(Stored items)
++++++++

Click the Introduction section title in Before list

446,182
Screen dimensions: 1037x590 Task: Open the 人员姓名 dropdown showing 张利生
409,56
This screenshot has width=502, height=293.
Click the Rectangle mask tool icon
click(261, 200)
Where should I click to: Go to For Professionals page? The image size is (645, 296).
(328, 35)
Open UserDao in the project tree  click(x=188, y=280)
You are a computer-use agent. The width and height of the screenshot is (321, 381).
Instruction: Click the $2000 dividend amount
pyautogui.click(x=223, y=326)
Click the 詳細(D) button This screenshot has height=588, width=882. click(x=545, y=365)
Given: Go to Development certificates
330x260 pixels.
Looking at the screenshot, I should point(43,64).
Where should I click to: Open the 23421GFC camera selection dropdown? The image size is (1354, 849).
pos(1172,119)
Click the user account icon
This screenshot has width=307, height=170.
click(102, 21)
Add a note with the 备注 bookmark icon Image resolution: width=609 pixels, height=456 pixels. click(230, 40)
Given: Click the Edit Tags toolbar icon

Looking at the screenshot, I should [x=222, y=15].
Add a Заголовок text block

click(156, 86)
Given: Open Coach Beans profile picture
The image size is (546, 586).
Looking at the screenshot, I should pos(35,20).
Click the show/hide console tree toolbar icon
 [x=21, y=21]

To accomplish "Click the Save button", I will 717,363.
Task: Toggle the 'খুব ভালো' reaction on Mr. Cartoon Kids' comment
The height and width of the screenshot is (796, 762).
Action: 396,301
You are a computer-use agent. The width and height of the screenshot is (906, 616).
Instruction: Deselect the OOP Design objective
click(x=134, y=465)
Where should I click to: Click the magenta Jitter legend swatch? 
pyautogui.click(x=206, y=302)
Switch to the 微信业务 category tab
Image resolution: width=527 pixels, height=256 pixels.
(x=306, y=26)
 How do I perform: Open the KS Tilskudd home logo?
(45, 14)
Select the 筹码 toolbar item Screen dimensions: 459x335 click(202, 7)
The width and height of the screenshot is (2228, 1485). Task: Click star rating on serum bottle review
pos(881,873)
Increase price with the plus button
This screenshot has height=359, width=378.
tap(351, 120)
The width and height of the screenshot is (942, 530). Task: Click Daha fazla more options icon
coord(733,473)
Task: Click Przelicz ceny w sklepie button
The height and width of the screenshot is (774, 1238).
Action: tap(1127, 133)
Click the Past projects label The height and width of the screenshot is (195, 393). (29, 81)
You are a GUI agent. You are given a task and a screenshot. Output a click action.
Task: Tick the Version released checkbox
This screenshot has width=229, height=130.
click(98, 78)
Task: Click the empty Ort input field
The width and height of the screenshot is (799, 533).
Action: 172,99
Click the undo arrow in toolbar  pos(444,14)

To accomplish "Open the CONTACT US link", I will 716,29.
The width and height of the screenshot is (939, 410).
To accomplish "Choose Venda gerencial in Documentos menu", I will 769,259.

++++++++

● **Problem to work on**
Going back over the entries above, copy word for word every line from the one that has "Open UserDao in" on through the one that has "Add a note with".

● **Answer area**
Open UserDao in the project tree  click(x=188, y=280)
You are a computer-use agent. The width and height of the screenshot is (321, 381).
Instruction: Click the $2000 dividend amount
pyautogui.click(x=223, y=326)
Click the 詳細(D) button This screenshot has height=588, width=882. click(x=545, y=365)
Given: Go to Development certificates
330x260 pixels.
Looking at the screenshot, I should point(43,64).
Where should I click to: Open the 23421GFC camera selection dropdown? The image size is (1354, 849).
pos(1172,119)
Click the user account icon
This screenshot has width=307, height=170.
click(102, 21)
Add a note with the 备注 bookmark icon Image resolution: width=609 pixels, height=456 pixels. click(230, 40)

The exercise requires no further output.